» **CHALLENGE**: Rescale the entries starting at the line containing "Where should I click to: Click the Full" and ending at the line containing "click(4, 224)", and give only those lines. Reproduce them in full, requests included, but multiply each click coordinate in the answers by 0.35 and round to whole numbers, with halves rounded up.

» **SOURCE DATA**:
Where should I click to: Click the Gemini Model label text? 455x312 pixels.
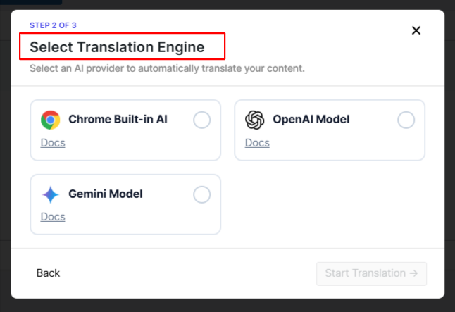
==
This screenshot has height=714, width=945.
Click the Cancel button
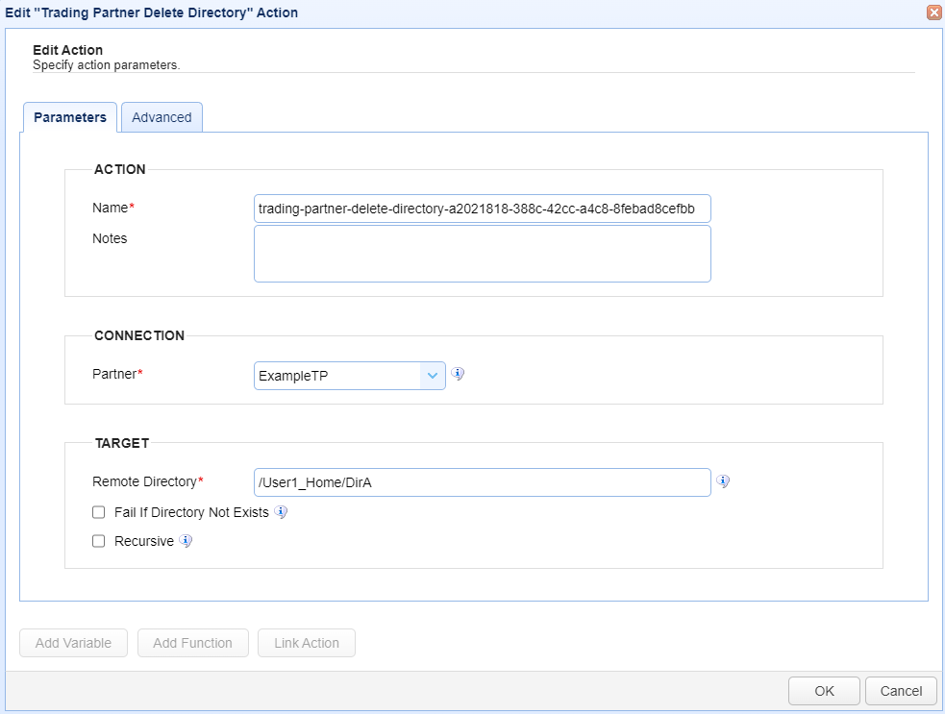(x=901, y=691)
--
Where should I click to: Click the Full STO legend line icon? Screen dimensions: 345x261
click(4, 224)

» **SOLUTION TO THIS TASK**:
Where should I click to: Click the Full STO legend line icon? Screen dimensions: 345x261
click(1, 78)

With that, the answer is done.